[Stored data entries]

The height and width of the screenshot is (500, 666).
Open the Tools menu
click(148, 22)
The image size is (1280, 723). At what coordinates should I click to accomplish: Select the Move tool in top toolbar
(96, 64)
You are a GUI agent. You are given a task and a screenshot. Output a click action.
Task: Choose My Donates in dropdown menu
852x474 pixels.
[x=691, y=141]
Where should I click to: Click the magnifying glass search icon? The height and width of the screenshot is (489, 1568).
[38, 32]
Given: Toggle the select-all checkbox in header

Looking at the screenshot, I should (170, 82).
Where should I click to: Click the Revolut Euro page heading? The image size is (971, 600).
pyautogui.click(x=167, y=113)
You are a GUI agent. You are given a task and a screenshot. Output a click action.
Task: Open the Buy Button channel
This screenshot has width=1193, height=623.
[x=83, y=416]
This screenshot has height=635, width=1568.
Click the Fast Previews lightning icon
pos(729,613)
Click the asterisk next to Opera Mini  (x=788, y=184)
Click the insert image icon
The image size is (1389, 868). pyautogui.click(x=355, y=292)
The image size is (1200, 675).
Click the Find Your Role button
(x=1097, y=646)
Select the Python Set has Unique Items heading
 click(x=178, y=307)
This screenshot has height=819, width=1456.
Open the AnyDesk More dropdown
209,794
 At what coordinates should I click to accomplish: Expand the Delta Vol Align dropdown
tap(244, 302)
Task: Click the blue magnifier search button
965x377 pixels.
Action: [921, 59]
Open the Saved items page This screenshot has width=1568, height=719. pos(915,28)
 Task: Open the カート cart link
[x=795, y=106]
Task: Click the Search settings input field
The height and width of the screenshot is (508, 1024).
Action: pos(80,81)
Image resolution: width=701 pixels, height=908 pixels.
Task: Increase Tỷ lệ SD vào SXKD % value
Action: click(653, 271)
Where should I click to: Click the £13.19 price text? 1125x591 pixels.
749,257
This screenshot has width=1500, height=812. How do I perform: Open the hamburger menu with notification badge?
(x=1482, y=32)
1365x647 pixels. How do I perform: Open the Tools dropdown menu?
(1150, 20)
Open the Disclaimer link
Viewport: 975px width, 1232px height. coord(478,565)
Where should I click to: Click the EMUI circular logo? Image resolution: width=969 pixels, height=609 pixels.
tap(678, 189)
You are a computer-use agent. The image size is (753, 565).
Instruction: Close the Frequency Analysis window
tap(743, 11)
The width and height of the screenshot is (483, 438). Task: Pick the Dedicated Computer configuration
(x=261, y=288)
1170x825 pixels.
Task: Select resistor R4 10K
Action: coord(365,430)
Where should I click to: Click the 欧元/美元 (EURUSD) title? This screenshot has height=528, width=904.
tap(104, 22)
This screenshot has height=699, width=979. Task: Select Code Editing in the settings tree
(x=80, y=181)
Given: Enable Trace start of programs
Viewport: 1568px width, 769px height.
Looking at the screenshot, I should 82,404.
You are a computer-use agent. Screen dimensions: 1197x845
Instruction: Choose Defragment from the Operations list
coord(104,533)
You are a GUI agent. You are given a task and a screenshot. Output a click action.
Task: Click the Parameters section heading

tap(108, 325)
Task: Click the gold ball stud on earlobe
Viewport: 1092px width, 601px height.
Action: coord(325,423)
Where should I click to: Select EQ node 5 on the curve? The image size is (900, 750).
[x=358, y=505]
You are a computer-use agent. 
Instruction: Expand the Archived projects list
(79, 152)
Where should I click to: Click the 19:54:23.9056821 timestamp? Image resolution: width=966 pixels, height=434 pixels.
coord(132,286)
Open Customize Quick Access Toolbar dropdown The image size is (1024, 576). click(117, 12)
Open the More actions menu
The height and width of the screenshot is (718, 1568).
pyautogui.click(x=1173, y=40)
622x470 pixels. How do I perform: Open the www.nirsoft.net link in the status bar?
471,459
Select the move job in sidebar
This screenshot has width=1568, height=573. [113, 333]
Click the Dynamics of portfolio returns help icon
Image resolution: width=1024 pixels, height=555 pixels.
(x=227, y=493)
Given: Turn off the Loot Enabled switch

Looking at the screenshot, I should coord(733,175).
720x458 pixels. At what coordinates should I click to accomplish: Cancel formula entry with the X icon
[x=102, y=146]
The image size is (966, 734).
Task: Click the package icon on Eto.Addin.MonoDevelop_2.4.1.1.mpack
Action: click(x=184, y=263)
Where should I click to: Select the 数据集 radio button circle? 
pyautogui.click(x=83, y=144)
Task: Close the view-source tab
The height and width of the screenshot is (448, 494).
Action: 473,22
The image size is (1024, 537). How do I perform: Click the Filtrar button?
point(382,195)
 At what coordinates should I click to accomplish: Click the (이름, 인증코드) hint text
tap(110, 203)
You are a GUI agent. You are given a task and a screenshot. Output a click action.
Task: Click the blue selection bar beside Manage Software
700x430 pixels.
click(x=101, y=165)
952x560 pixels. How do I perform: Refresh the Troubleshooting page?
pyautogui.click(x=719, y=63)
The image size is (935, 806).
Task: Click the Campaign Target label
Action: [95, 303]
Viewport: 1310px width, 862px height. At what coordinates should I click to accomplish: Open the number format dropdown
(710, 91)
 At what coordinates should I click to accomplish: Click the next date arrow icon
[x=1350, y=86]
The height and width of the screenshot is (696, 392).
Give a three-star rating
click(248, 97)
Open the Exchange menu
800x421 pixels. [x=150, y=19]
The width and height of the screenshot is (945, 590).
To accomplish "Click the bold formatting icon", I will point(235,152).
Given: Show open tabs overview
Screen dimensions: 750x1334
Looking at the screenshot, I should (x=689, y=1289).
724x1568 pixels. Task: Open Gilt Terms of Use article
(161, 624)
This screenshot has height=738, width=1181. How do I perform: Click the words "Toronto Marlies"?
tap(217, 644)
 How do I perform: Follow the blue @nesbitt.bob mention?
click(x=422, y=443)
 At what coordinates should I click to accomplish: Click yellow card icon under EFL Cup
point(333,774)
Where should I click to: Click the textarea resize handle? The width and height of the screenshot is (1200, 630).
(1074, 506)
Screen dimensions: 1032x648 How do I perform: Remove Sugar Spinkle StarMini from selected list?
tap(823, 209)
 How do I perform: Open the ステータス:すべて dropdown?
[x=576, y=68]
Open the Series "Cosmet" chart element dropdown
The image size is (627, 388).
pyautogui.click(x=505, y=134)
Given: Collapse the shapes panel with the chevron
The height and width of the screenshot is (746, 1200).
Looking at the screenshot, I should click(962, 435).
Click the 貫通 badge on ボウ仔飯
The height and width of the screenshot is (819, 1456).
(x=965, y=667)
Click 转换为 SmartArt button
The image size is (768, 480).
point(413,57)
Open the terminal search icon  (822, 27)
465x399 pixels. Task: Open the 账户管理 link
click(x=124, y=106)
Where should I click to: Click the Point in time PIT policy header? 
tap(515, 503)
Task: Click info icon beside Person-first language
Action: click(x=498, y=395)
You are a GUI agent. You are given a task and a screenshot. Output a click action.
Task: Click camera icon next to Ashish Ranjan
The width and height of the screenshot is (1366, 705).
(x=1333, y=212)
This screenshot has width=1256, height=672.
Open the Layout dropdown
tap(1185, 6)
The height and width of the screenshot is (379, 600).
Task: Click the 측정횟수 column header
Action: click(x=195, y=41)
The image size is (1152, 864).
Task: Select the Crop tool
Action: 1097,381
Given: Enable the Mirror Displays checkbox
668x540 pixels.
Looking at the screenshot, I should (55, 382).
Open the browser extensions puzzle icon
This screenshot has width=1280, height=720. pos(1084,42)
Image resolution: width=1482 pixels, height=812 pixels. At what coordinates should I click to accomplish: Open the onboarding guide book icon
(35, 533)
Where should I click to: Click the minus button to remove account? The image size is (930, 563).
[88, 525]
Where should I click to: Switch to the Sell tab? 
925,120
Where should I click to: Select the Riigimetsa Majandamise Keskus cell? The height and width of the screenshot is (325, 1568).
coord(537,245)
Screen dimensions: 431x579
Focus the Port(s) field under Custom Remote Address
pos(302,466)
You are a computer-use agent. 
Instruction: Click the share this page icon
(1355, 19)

What is required
The answer is the lines above between the line holding "Given: Collapse the" and the line holding "This screenshot has width=1256, height=672.", inclusive, each written out exactly, and no others.

Output
Given: Collapse the shapes panel with the chevron
The height and width of the screenshot is (746, 1200).
Looking at the screenshot, I should click(962, 435).
Click the 貫通 badge on ボウ仔飯
The height and width of the screenshot is (819, 1456).
(x=965, y=667)
Click 转换为 SmartArt button
The image size is (768, 480).
point(413,57)
Open the terminal search icon  (822, 27)
465x399 pixels. Task: Open the 账户管理 link
click(x=124, y=106)
Where should I click to: Click the Point in time PIT policy header? 
tap(515, 503)
Task: Click info icon beside Person-first language
Action: click(x=498, y=395)
You are a GUI agent. You are given a task and a screenshot. Output a click action.
Task: Click camera icon next to Ashish Ranjan
The width and height of the screenshot is (1366, 705).
(x=1333, y=212)
This screenshot has width=1256, height=672.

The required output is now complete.